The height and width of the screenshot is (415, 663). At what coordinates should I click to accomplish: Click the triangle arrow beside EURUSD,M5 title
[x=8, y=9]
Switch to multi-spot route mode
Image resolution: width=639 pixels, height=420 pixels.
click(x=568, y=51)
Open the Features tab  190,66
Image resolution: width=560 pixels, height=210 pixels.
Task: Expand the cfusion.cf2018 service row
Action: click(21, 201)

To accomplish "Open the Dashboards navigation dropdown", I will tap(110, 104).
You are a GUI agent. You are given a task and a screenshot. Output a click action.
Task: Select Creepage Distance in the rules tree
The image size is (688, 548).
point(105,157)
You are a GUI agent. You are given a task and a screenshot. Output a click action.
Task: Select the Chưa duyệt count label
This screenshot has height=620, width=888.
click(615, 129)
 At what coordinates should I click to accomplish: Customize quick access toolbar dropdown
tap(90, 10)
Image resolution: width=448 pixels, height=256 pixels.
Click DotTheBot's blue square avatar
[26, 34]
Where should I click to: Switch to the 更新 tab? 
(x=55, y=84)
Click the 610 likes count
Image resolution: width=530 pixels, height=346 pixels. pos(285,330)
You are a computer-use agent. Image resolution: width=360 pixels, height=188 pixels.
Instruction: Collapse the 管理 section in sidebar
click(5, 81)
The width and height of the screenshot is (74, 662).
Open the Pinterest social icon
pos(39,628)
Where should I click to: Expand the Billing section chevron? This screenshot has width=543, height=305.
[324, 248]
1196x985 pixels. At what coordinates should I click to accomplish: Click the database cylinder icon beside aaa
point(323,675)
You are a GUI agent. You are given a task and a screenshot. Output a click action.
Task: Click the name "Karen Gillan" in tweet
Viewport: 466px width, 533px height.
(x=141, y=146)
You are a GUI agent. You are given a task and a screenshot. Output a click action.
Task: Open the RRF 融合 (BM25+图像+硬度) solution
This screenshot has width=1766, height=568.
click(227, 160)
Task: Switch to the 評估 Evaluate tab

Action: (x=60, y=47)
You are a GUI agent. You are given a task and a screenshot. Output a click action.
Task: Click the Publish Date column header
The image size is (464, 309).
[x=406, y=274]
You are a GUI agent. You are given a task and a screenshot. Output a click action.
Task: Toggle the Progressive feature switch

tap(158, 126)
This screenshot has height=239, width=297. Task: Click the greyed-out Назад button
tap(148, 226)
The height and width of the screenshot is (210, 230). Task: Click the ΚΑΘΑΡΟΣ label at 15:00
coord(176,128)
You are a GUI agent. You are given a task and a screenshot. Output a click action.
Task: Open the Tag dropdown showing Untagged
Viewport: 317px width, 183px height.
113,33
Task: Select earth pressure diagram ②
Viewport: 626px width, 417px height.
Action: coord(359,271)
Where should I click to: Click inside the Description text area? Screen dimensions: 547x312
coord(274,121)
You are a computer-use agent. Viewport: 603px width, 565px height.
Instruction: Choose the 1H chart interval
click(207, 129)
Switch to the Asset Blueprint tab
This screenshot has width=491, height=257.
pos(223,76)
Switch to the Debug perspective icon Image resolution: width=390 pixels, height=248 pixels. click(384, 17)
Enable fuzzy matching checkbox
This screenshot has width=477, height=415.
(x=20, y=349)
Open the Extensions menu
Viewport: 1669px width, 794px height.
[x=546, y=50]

Directions for this task >>
Repeat the material from above exactly, word for word.

Response below >>
The height and width of the screenshot is (415, 663). At what coordinates should I click to accomplish: Click the triangle arrow beside EURUSD,M5 title
[x=8, y=9]
Switch to multi-spot route mode
Image resolution: width=639 pixels, height=420 pixels.
click(x=568, y=51)
Open the Features tab  190,66
Image resolution: width=560 pixels, height=210 pixels.
Task: Expand the cfusion.cf2018 service row
Action: click(21, 201)

To accomplish "Open the Dashboards navigation dropdown", I will tap(110, 104).
You are a GUI agent. You are given a task and a screenshot. Output a click action.
Task: Select Creepage Distance in the rules tree
The image size is (688, 548).
point(105,157)
You are a GUI agent. You are given a task and a screenshot. Output a click action.
Task: Select the Chưa duyệt count label
This screenshot has height=620, width=888.
click(615, 129)
 At what coordinates should I click to accomplish: Customize quick access toolbar dropdown
tap(90, 10)
Image resolution: width=448 pixels, height=256 pixels.
Click DotTheBot's blue square avatar
[26, 34]
Where should I click to: Switch to the 更新 tab? 
(x=55, y=84)
Click the 610 likes count
Image resolution: width=530 pixels, height=346 pixels. pos(285,330)
You are a computer-use agent. Image resolution: width=360 pixels, height=188 pixels.
Instruction: Collapse the 管理 section in sidebar
click(5, 81)
The width and height of the screenshot is (74, 662).
Open the Pinterest social icon
pos(39,628)
Where should I click to: Expand the Billing section chevron? This screenshot has width=543, height=305.
[324, 248]
1196x985 pixels. At what coordinates should I click to accomplish: Click the database cylinder icon beside aaa
point(323,675)
You are a GUI agent. You are given a task and a screenshot. Output a click action.
Task: Click the name "Karen Gillan" in tweet
Viewport: 466px width, 533px height.
(x=141, y=146)
You are a GUI agent. You are given a task and a screenshot. Output a click action.
Task: Open the RRF 融合 (BM25+图像+硬度) solution
This screenshot has width=1766, height=568.
click(227, 160)
Task: Switch to the 評估 Evaluate tab

Action: (x=60, y=47)
You are a GUI agent. You are given a task and a screenshot. Output a click action.
Task: Click the Publish Date column header
The image size is (464, 309).
[x=406, y=274]
You are a GUI agent. You are given a task and a screenshot. Output a click action.
Task: Toggle the Progressive feature switch

tap(158, 126)
This screenshot has height=239, width=297. Task: Click the greyed-out Назад button
tap(148, 226)
The height and width of the screenshot is (210, 230). Task: Click the ΚΑΘΑΡΟΣ label at 15:00
coord(176,128)
You are a GUI agent. You are given a task and a screenshot. Output a click action.
Task: Open the Tag dropdown showing Untagged
Viewport: 317px width, 183px height.
113,33
Task: Select earth pressure diagram ②
Viewport: 626px width, 417px height.
Action: coord(359,271)
Where should I click to: Click inside the Description text area? Screen dimensions: 547x312
coord(274,121)
You are a computer-use agent. Viewport: 603px width, 565px height.
Instruction: Choose the 1H chart interval
click(207, 129)
Switch to the Asset Blueprint tab
This screenshot has width=491, height=257.
pos(223,76)
Switch to the Debug perspective icon Image resolution: width=390 pixels, height=248 pixels. click(384, 17)
Enable fuzzy matching checkbox
This screenshot has width=477, height=415.
(x=20, y=349)
Open the Extensions menu
Viewport: 1669px width, 794px height.
[x=546, y=50]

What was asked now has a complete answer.